Comment 8 Anping Li 2018-02-01 10:58:07 UTC

@jeff, What is the image version or PR,  still failed with logging-elasticsearch/images/v3.9.0-0.35.0.0.

  Warning  Unhealthy              8m (x5 over 9m)   kubelet, 192.168.1.214  Readiness probe failed: Elasticsearch node is not ready to accept HTTP requests yet [response code: 000]
  Warning  Unhealthy              4m (x51 over 8m)  kubelet, 192.168.1.214  Readiness probe failed: Elasticsearch node is not ready to accept HTTP requests yet [response code: 503]
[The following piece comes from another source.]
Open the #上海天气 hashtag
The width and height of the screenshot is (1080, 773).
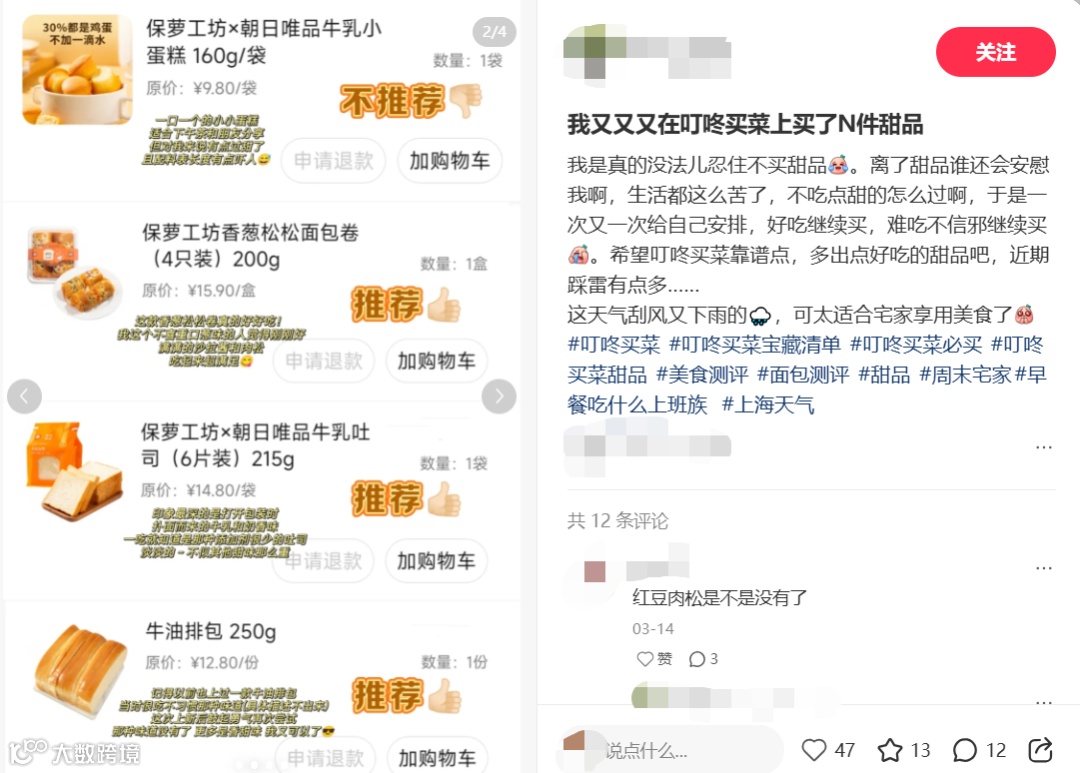pos(768,405)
Comment 15 ewolinet 2018-02-07 15:16:28 UTC

With a fresh rollout the cluster does not require all intended nodes to be running prior to it being able to go green. As we add a new cluster member we should see the cluster eventually go green.
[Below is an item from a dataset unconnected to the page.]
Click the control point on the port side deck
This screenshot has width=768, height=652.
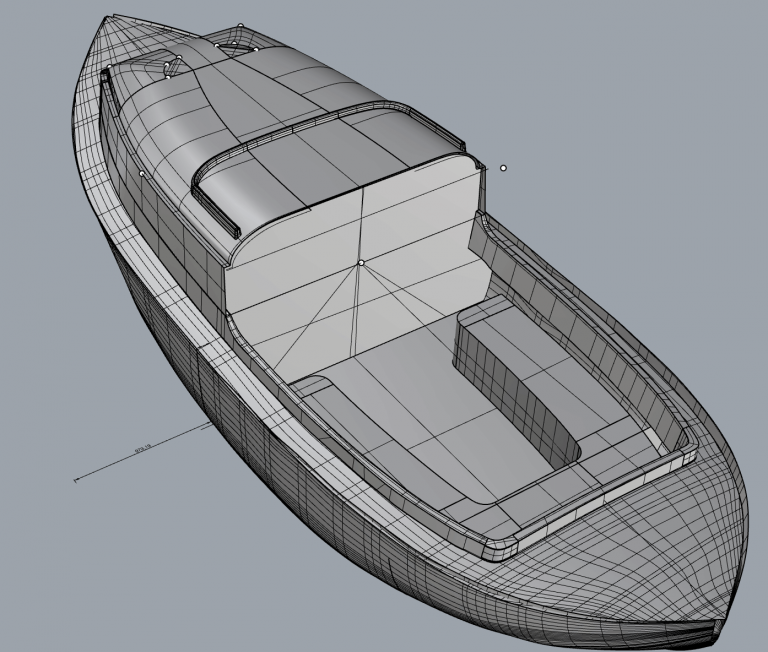143,174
Is the loop timing out waiting for the pod to be ready?
What is the status of the pods when this fails?

What do the logs for the elasticsearch container show for the starting up pod?

What is the memory and cpu limits/requests for your ES pods while testing? It could be that the ES pod is taking a long time to start up.
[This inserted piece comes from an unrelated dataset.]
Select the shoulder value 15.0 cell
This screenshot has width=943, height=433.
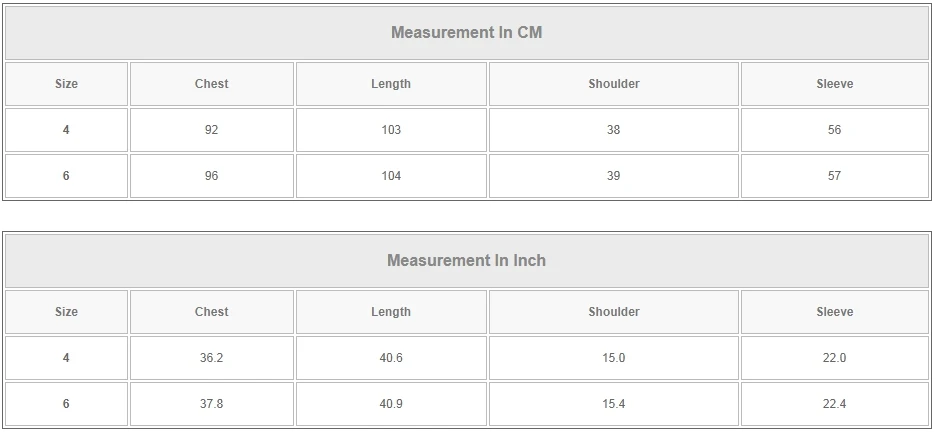pos(613,358)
Comment 18 ewolinet 2018-02-10 00:15:35 UTC

https://github.com/openshift/openshift-ansible/pull/7097

Comment 21 Takeshi Larsson 2018-02-20 08:07:11 UTC

@ewolinet, is there a corresponding bz for 3.7 for the same issue? also thanks for backporting it to 3.7

Comment 22 ewolinet 2018-02-20 19:34:55 UTC

@Takeshi

This has the same issue for 3.7 
https://bugzilla.redhat.com/show_bug.cgi?id=1544243

Comment 23 Anping Li 2018-03-01 02:59:34 UTC

Block HA ELasticsearch deploying.

Comment 26 Anping Li 2018-03-06 02:56:28 UTC

@ewolinet, The bug is fixed, Could you move to on_QA?

Comment 27 Anping Li 2018-03-07 02:29:21 UTC

Works well with openshift-ansible:v3.9.2

Comment 28 Andre Costa 2018-05-31 14:41:44 UTC

The issue persists on v3.9.27. Customer upgraded the logging stack using playbooks and this issue continues even when manually rolling out elasticsearch:

for x in $(oc get dc -l component=es -o=custom-columns=NAME:.metadata.name --no-headers); do oc rollout latest $x; done;

[2018-02-09 03:29:17,127][ERROR][com.floragunn.searchguard.action.configupdate.TransportConfigUpdateAction] [logging-es-data-master-2ibt4vf5] Failure while checking .searchguard.logging-es-data-master-2ibt4vf5 index MasterNotDiscoveredException[null]
MasterNotDiscoveredException[null]
	at org.elasticsearch.action.support.master.TransportMasterNodeAction$AsyncSingleAction$5.onTimeout(TransportMasterNodeAction.java:234)
	at org.elasticsearch.cluster.ClusterStateObserver$ObserverClusterStateListener.onTimeout(ClusterStateObserver.java:236)
	at org.elasticsearch.cluster.service.InternalClusterService$NotifyTimeout.run(InternalClusterService.java:816)
	at java.util.concurrent.ThreadPoolExecutor.runWorker(ThreadPoolExecutor.java:1149)
	at java.util.concurrent.ThreadPoolExecutor$Worker.run(ThreadPoolExecutor.java:624)
	at java.lang.Thread.run(Thread.java:748)
[2018-02-09 03:29:47,133][WARN ][com.floragunn.searchguard.action.configupdate.TransportConfigUpdateAction] [logging-es-data-master-2ibt4vf5] index '.searchguard.logging-es-data-master-2ibt4vf5' not healthy yet, we try again ... (Reason: no response)
[2018-02-09 03:30:20,134][WARN ][com.floragunn.searchguard.action.configupdate.TransportConfigUpdateAction] [logging-es-data-master-2ibt4vf5] index '.searchguard.logging-es-data-master-2ibt4vf5' not healthy yet, we try again ... (Reason: no response)
[2018-02-09 03:30:53,135][WARN ][com.floragunn.searchguard.action.configupdate.TransportConfigUpdateAction] [logging-es-data-master-2ibt4vf5] index '.searchguard.logging-es-data-master-2ibt4vf5' not healthy yet, we try again ... (Reason: no response)

Comment 35 Jeff Cantrill 2018-08-28 18:19:56 UTC

This issue identified in #c16 is not the same as #c30.  One is the cause of each ES node not being able to see one another and therefore unable to elect a master.  The other is caused by unhealthy SG indices which could be resolved by:

* deleting each of the ".searchguard" indices
* reseeding each one on each pod: 'oc exec -c elasticsearch $pod -- es_seed_acl

I defer to QE findings and verification.  If they believe it is resolved then we should close the issue and open a new one which is specific to any other issues.